I have since stopped logstash and elasticsearch, let it settle, and restarted them on the node. It now thinks it is a one node cluster. I have been waiting for the 4 systems to start chatting again but they are not. The remaining 3 nodes are happy and think they are a 3 node cluster.

So, how do I make the 4th node rejoin? It has been offline long enough for the other 3 systems to clear up and become green.

Is this a delete and add thing?

Please advise. (more info below)

Thanks

Steve B

Firewall ports are open

Code: Select all

firewall-cmd --list-all
  ports: 80/tcp 443/tcp 3515/tcp 2056/tcp 2057/tcp 
         9300-9400/tcp 514/tcp 514/udp 1514/tcp 1514/udp 
         5544/tcp 5544/udp 3306/tcp 4444/tcp 4567/tcp 
         4567/udp 4568/tcp 5142/tcp
3 node cluster health status

Code: Select all

curl http://localhost:9200/_cluster/health?pretty
{
  "cluster_name" : "79e8bf76-674f-4ecd-8741-27a3587a3f39",
  "status" : "green",
  "timed_out" : false,
  "number_of_nodes" : 3,
  "number_of_data_nodes" : 3,
  "active_primary_shards" : 245,
  "active_shards" : 490,
  "relocating_shards" : 0,
  "initializing_shards" : 0,
  "unassigned_shards" : 0,
  "delayed_unassigned_shards" : 0,
  "number_of_pending_tasks" : 0,
  "number_of_in_flight_fetch" : 0
}
1 node cluster health status

Code: Select all

curl http://localhost:9200/_cluster/health?pretty
{
  "cluster_name" : "79e8bf76-674f-4ecd-8741-27a3587a3f39",
  "status" : "red",
  "timed_out" : false,
  "number_of_nodes" : 1,
  "number_of_data_nodes" : 1,
  "active_primary_shards" : 130,
  "active_shards" : 130,
  "relocating_shards" : 0,
  "initializing_shards" : 0,
  "unassigned_shards" : 380,
  "delayed_unassigned_shards" : 0,
  "number_of_pending_tasks" : 0,
  "number_of_in_flight_fetch" : 0
}

Re: 4 node cluster problem

Posted: Wed Sep 04, 2019 10:49 am
by cdienger
Run this on the one node cluster:

Code: Select all

curl 'localhost:9200/_cat/shards?pretty'
a bad index could be preventing it from being added back.

Is there anything in the /var/log/elasticsearch/<cluster_uuid>.log files?

Check that all the machines can communicate with each other over port 9300:

Code: Select all

telnet nls1 9300
telnet nls2 9300
telnet nls3 9300
telnet nls4 9300
Also check /usr/local/nagioslogserver/var/cluster_hosts on all machines.

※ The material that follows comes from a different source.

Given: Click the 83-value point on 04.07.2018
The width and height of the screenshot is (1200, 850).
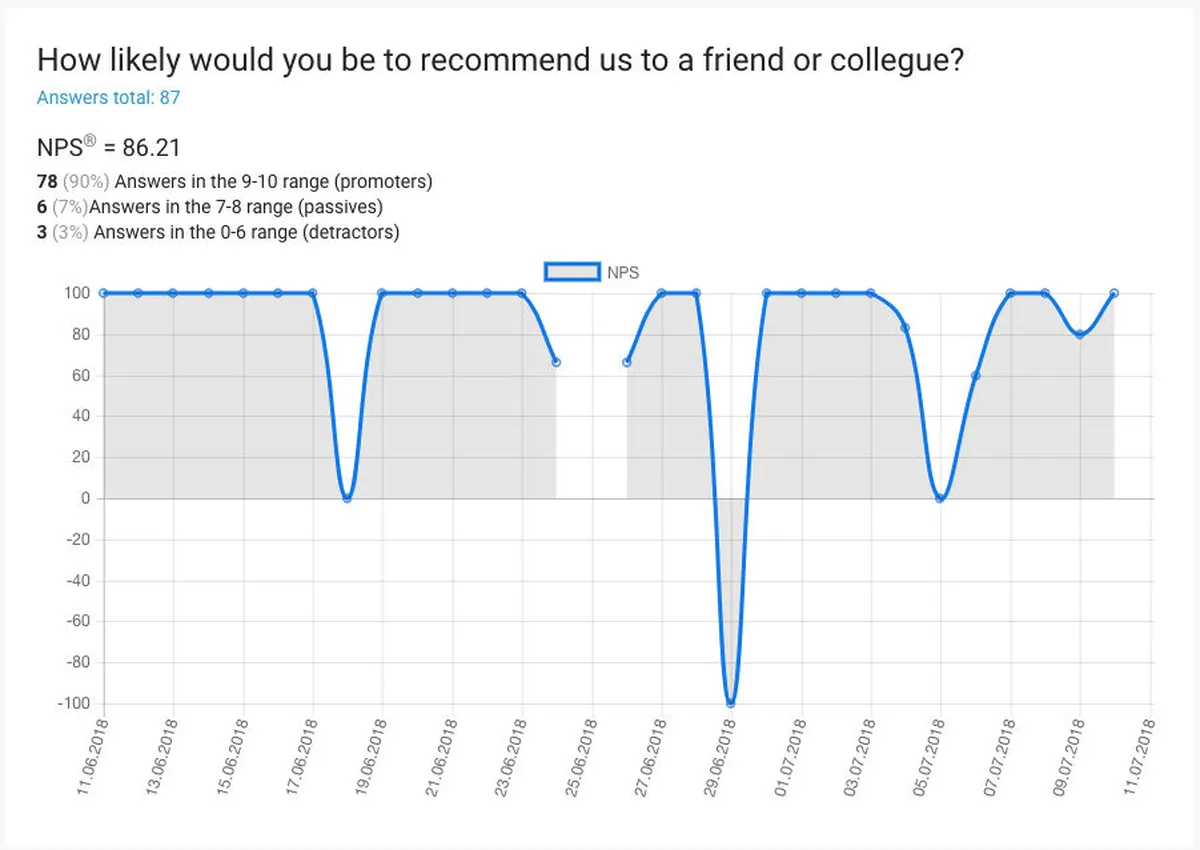Looking at the screenshot, I should click(x=905, y=328).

It should contain IPs or hostnames of all machines expected to be in the cluster and /usr/local/nagioslogserver/var/cluster_uuid should have the same uuid in it across all machines.

Delete and add may do the trick but wouldn't be my go to option since whatever caused this to occur may still be an issue and prevent adding the server back.

Re: 4 node cluster problem

Posted: Wed Sep 04, 2019 11:13 am
by SteveBeauchemin
I looked at /usr/local/nagioslogserver/var/cluster_hosts first and sure enough it was not the same on the one system. I updated it to match the other 3, restarted elasticsearch, and it now says I have a 4 node cluster.

This could have been wrong for a long time as I had seen strange cluster stuff before where I stopped and started to get cluster healthy.

We are starting to use Log server much more now as the IT Teams see what we are providing for them. So this is good to fix that file.

Thank you. All is well. And if not, I'll post a new issue.

Steve B